- **EXERCISE AIM**: Extend the analysis of the film Cargo (2020) by writing what comes after its last sentence.

══ SELECTED PASSAGE ══

Monday 14 September 2020

Cargo Analysis

 Cargo (2020)

Written & Directed by: Arati Kadav
Starring: Vikrant Massey, Swetha Tripathi
Streaming on Netflix.

The setting of the film is interesting - it's what they call 'Post Death Transition Services'. So naturally, the film explores a lot of death, and it is very casual about it. It is their daily job, and they are used to it - which is why the film is so light about it. It hits us sometimes though, it is counterintuitive - when filmmakers use sad music over a death scene, they are directing us to feel sad whereas if they don't play anything, then the filmmaker is just presenting the scene and letting us feel however we feel, and if they instead play happy music on a death scene - it indicates the largeness of life and it tells us that this death is inconsequential in the larger scheme of things, and it reminds us that such deaths are happening all over right now. This hits on another level, this was done in the happy voice over by Aisha in The Sky is Pink and in Mary and Max too, it makes us feel bittersweet and it puts us in a state of not being able to articulate how we feel. All deaths are dealt in this way in this film.

═══
══ LISTED RECORDS ══

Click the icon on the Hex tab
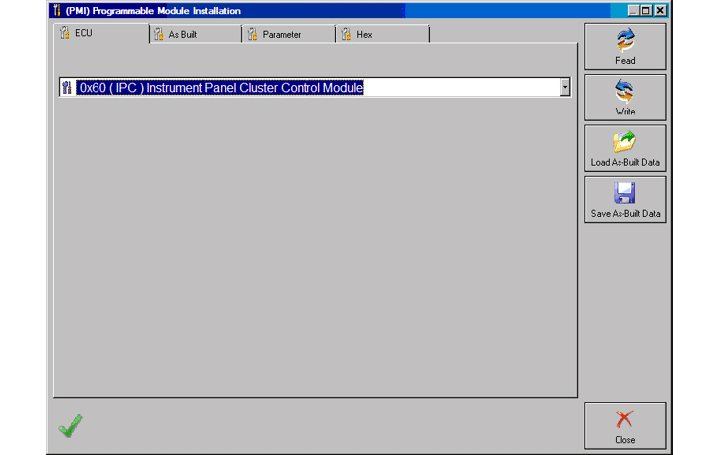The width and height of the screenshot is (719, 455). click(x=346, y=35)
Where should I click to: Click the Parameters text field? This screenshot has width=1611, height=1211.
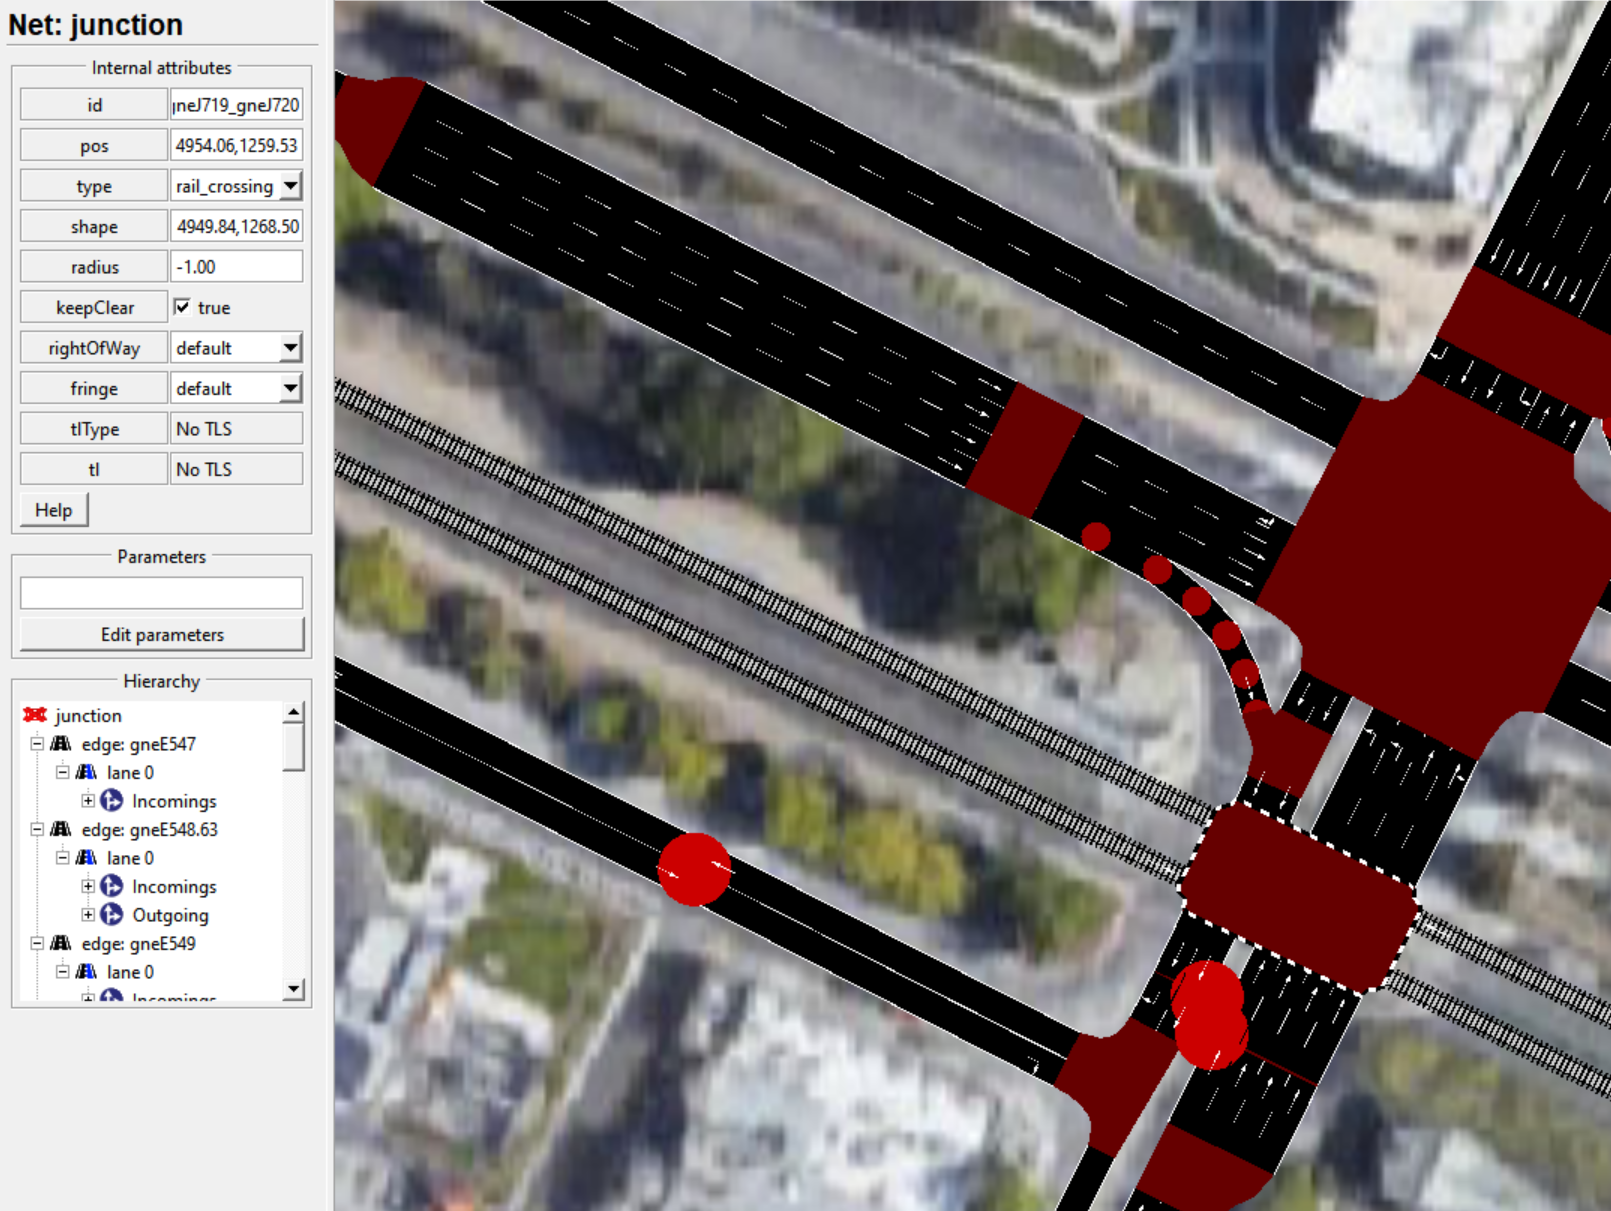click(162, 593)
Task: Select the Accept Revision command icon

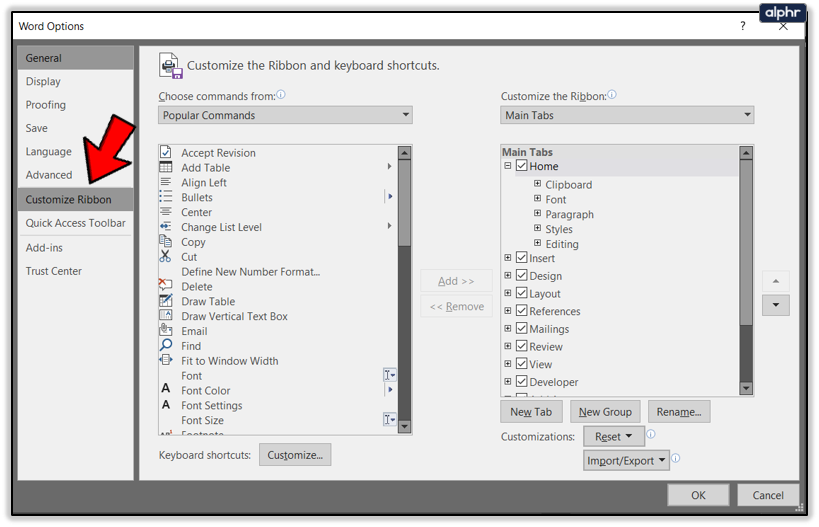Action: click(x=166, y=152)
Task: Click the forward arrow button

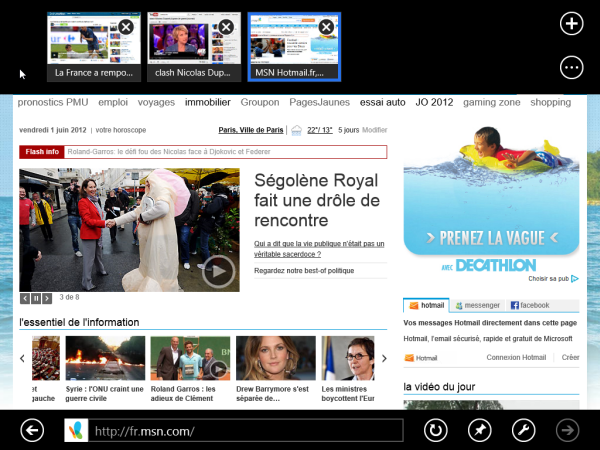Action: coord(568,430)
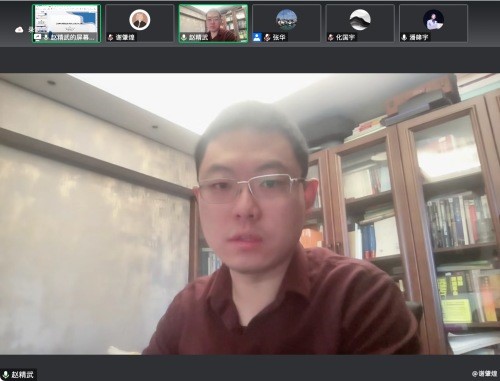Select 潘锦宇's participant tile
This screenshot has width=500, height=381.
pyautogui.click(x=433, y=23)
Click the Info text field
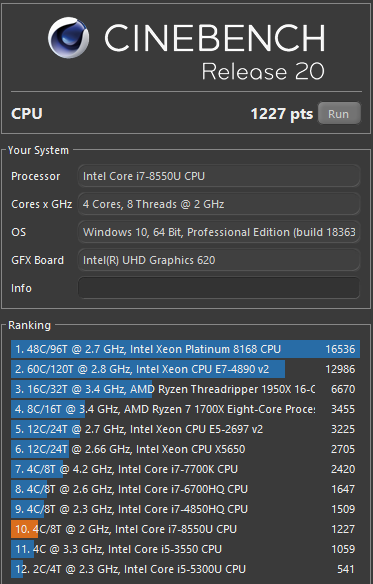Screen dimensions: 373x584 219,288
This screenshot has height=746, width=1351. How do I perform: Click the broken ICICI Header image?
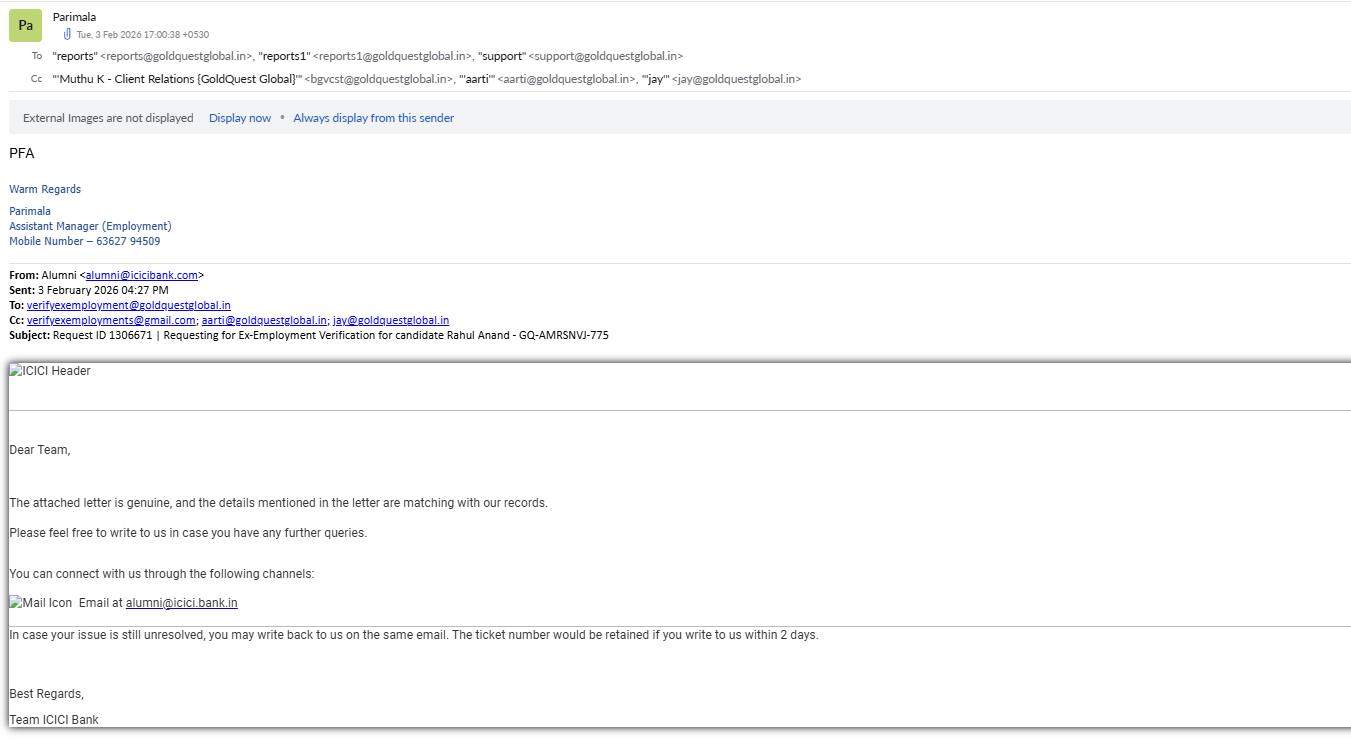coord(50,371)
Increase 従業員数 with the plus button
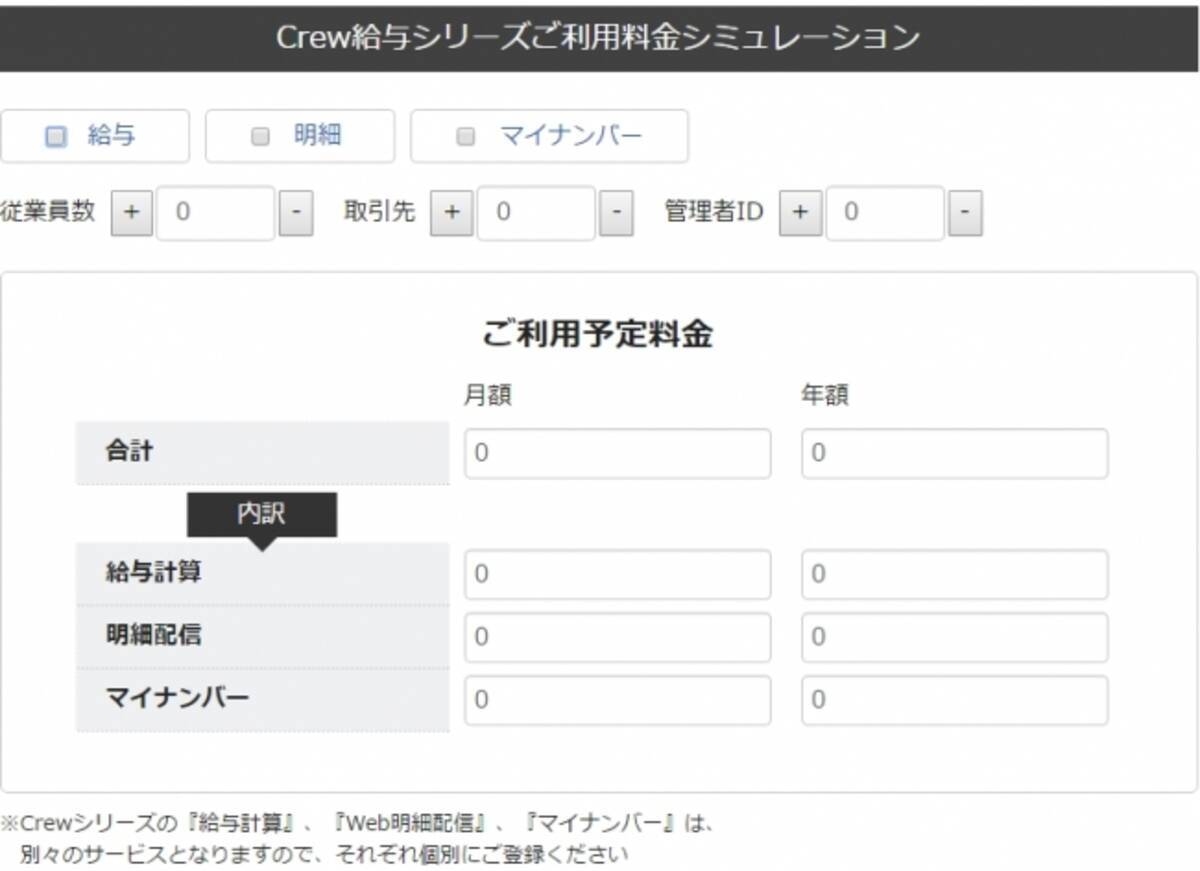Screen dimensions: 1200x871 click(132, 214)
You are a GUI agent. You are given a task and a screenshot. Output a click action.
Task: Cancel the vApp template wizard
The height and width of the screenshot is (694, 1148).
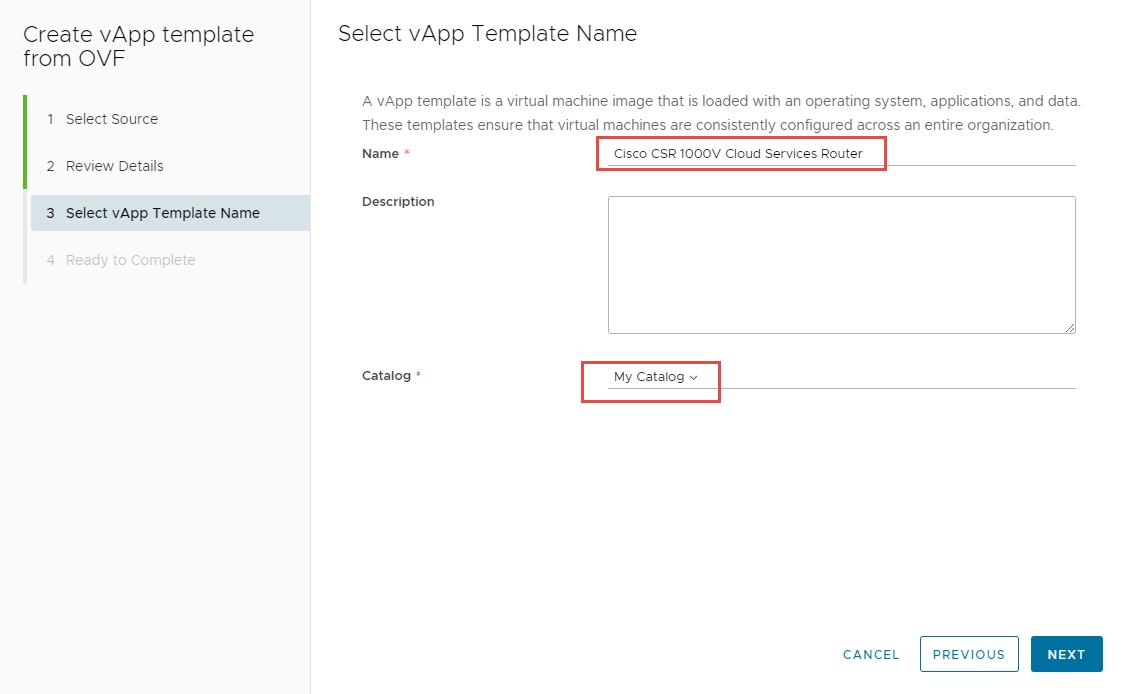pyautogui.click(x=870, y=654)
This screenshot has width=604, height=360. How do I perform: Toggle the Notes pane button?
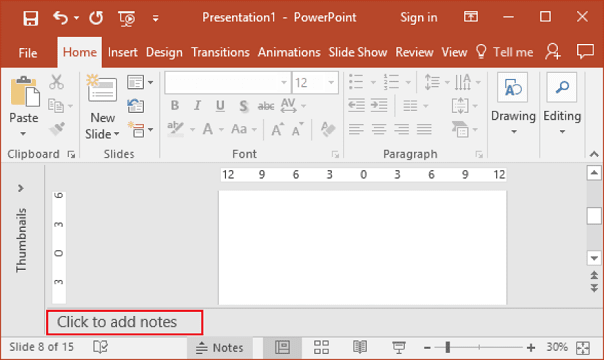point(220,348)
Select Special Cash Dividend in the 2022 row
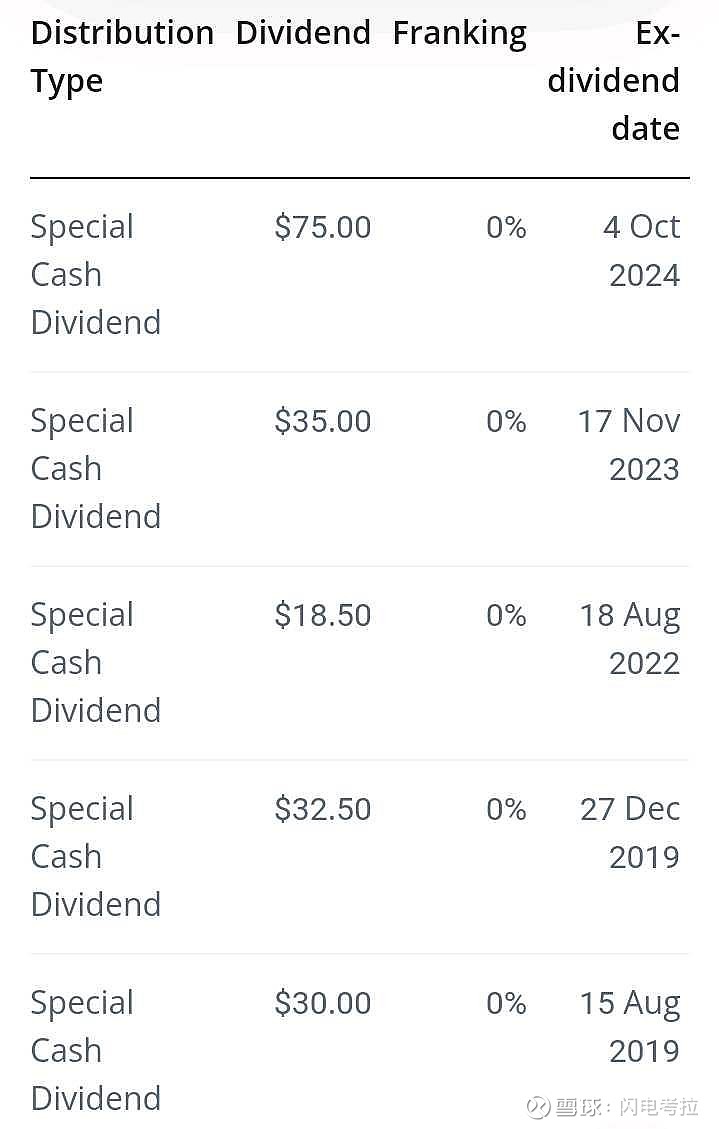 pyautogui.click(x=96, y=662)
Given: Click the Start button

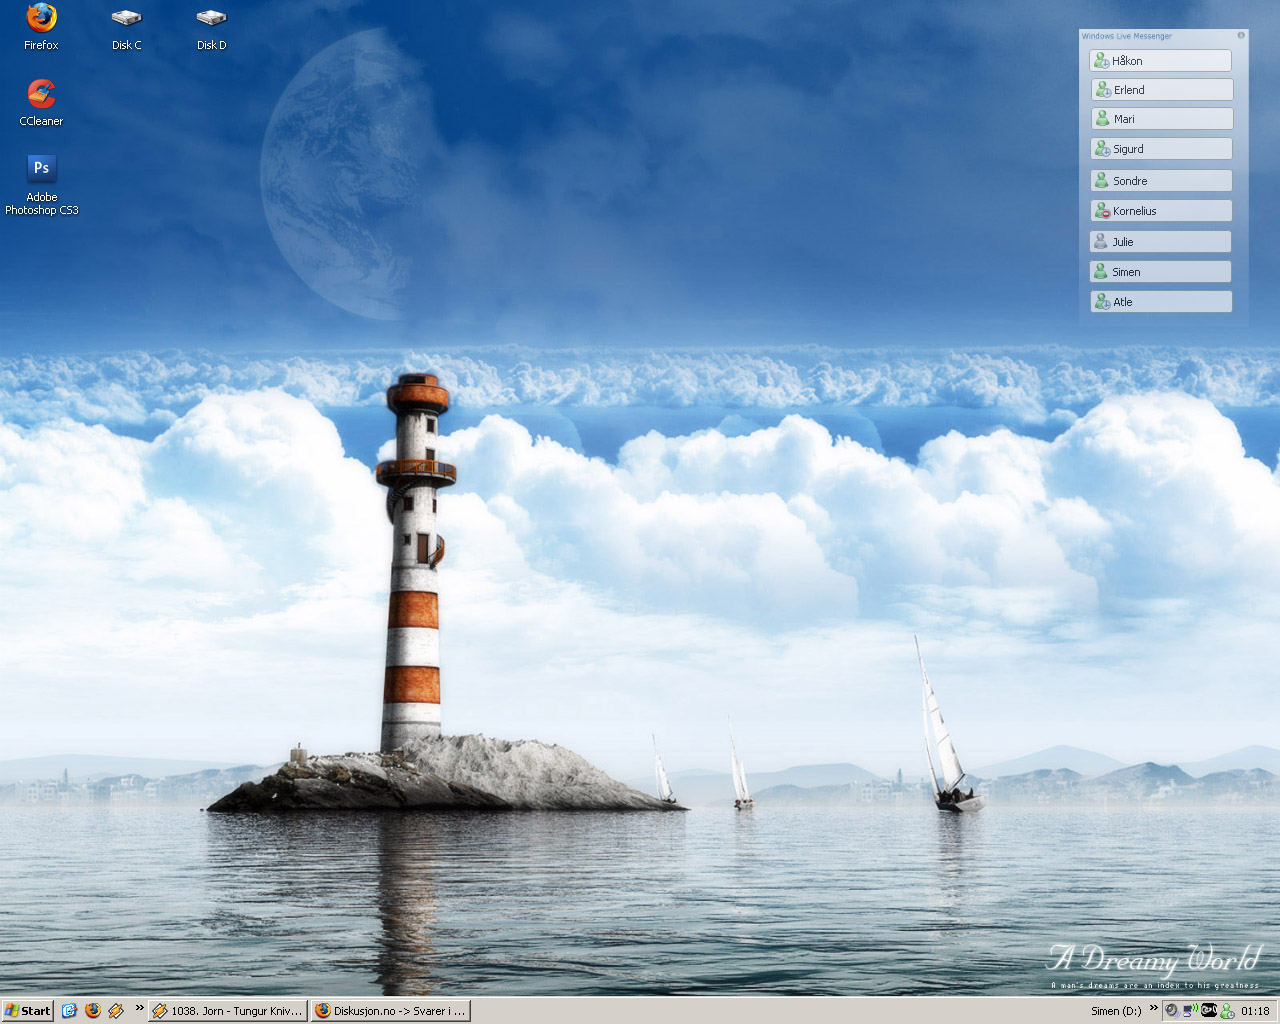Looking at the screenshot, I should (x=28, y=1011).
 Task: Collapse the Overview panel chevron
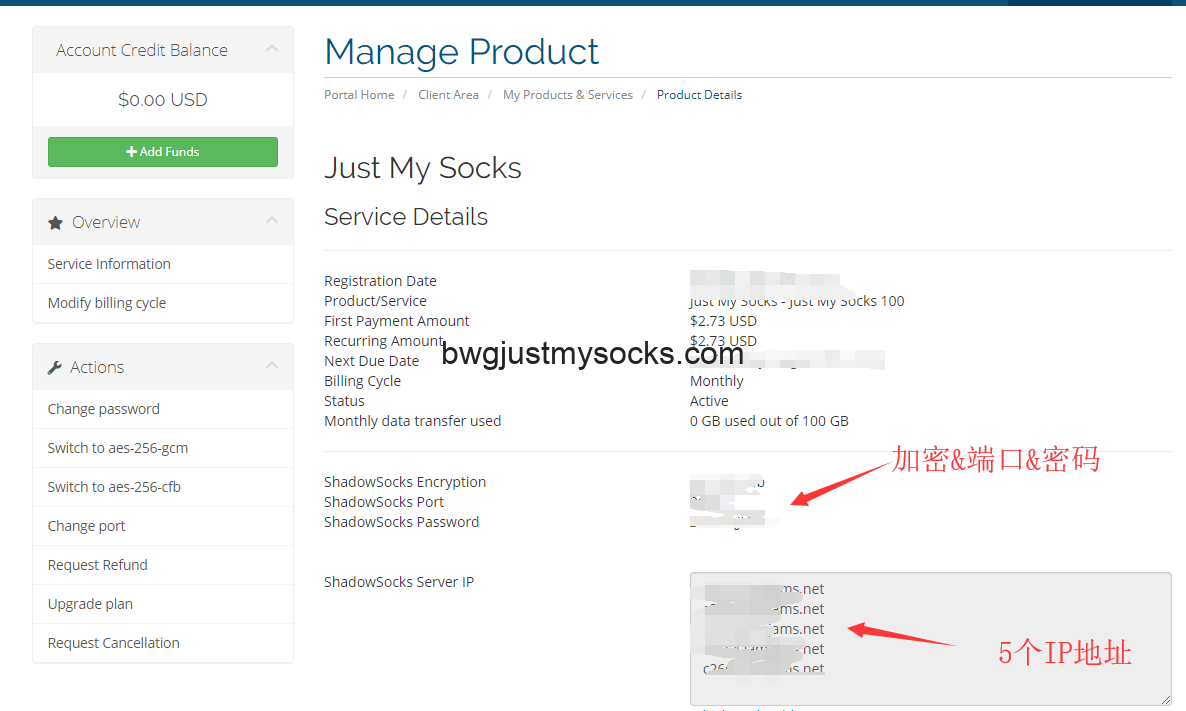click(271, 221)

═══

- **TASK RESPONSE**:
There is an Interstellar-esque sequence between Vikrant Massey and Konkana Sen Sharma - it doesn't work here because we don't know enough about the characters to feel for them for their longing - we know about Prahastha, but we don't know about Prahastha's love language till then. In Interstellar we know the dynamics between the father and daughter before - this scene starts and we know that this is a 96-esque dynamic here and the scene immediately jumps to poignancy without taking us there. I wish I understood more about the characters, they definitely seemed interesting - although it became challenging to understand characters in the context of the world. This film is definitely layered, and it feels like a bunch of stories intersecting with each other, just like life. I felt that if there was some hook for us to latch on to, which spiked our curiosity then it'd have been a riveting experience to explore all the intersecting stories within the setting.